Save "Purim: A Celebration of Textuality"
Purim: A Celebration of Textuality
(כו) עַל־כֵּ֡ן קָֽרְאוּ֩ לַיָּמִ֨ים הָאֵ֤לֶּה פוּרִים֙ עַל־שֵׁ֣ם הַפּ֔וּר עַל־כֵּ֕ן עַל־כׇּל־דִּבְרֵ֖י הָאִגֶּ֣רֶת הַזֹּ֑את וּמָֽה־רָא֣וּ עַל־כָּ֔כָה וּמָ֥ה הִגִּ֖יעַ אֲלֵיהֶֽם׃
(26) For that reason these days were named Purim, after pur. In view, then, of all the instructions in the said letter and of what they had experienced in that matter and what had befallen them,
In his 1994 article, Reading and Carnival: On the Semiotics of Purim (Poetics Today, Vol. 15, No. 1, pp. 55-74), the late Harold Fisch (1923-2001), Professor of English and Comparative Literature at Bar-Ilan University, describes the significance of reading, textuality in the practice of the reading of the Megillah as the central ritual of the holiday of Purim.

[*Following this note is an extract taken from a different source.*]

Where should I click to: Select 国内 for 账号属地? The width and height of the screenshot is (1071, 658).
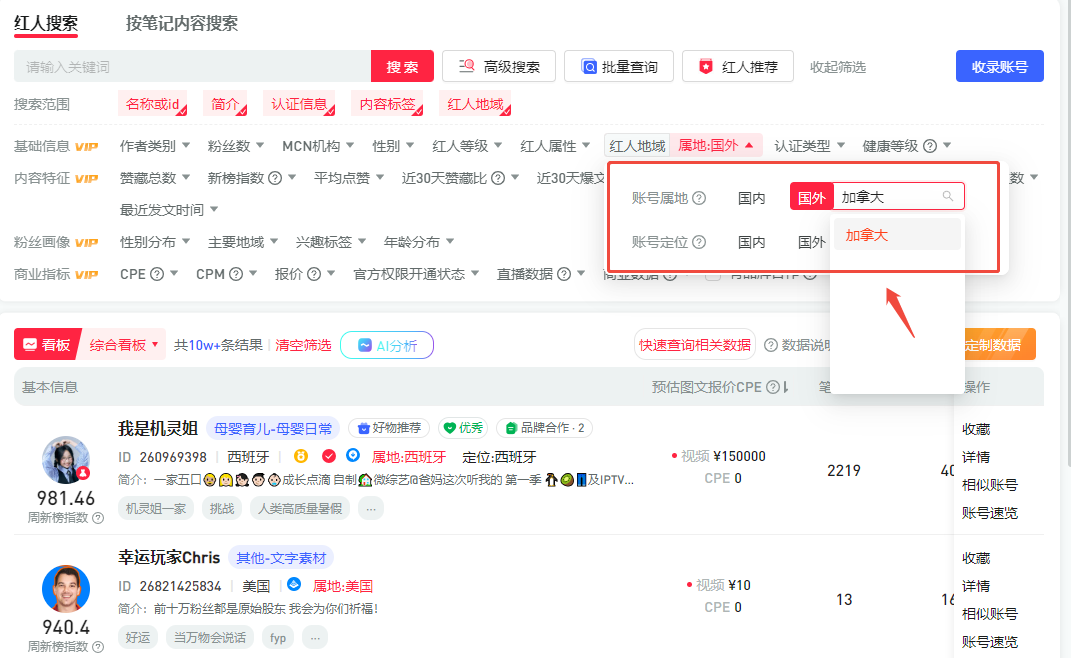pos(751,198)
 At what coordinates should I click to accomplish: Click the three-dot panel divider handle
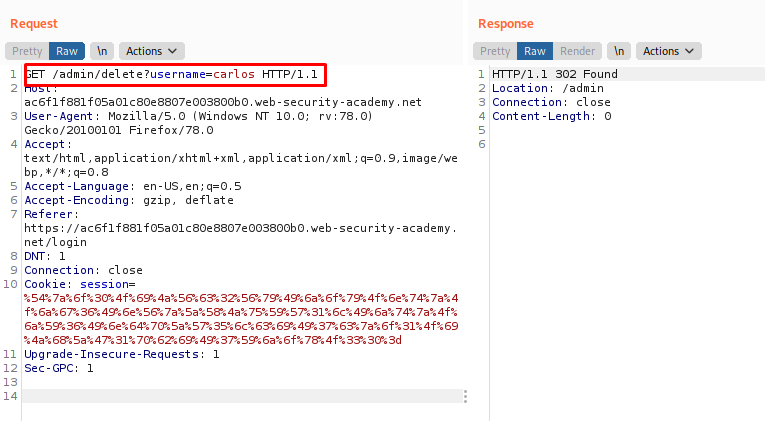464,397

"[T]he Book of Esther is itself full of acts of writing and reading... It is thus a scroll about scrolls, about their writing and the reading. And this is emphasized in the ritual by the expressive gesture of lifting up the scroll from which one is reading at the words 'al ken 'al kol dibrey ha'iggeret hazzot (therefore because of all the words of this letter [9:26]), "this letter" being taken as the very document from which one is actually reading. One celebrates an occasion marked by the centrality of written records with a reading-performance in which one reads what is written about reading what is written. From this point of view, the Purim ritual seems self-referential to an extreme degree...."

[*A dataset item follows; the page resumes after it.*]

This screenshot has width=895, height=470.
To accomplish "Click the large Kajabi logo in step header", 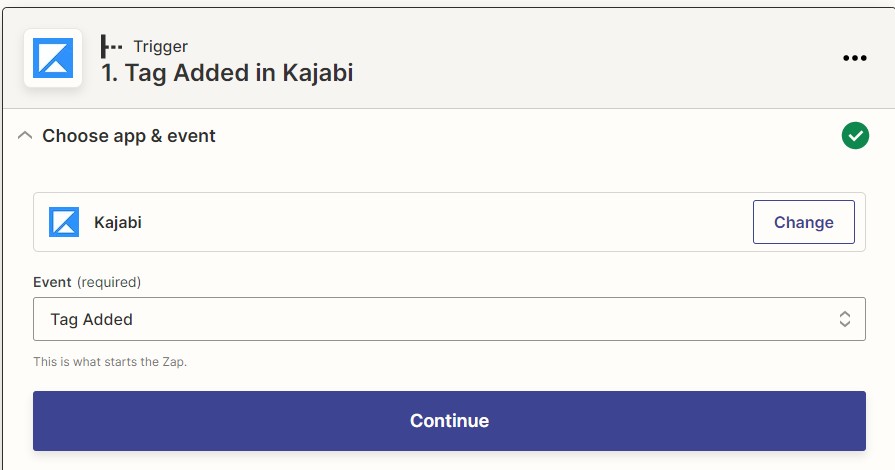I will coord(53,58).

"Recognition of the scroll by the rabbis thus evidently followed from its enormous appeal for the people (see Zeitlin 1931: 133). It is not difficult to see what attracted them. They were obviously fascinated by the marvelous story, with its humor, suspense, colorfulness, skillful repetitions, and elevated diction of royal pomp and power-diction which becomes self-parodying when that pomp and power are exposed as foolishness. And then there is the wonderfully ironic turnabout when Mordecai, dressed in the royal regalia and riding the horse, is conducted by Haman through the main square of Shushan. This is not just the triumph of Mordecai; it is the triumph of language. We need look no further for a sign that Esther is an inspired text than the fact that it so powerfully inspires its readers and auditor. Not surprisingly, the celebration of Purim is a celebration of textuality, and the rabbis were surely responding to popular demand when they placed the reading of the scroll at the very heart of the celebration, thereby confirming from "above" what had been accepted "below." Purim is only secondarily a festival of eating and drinking, of masquerade and misrule; it is above all and before all a celebration of the joy of the text."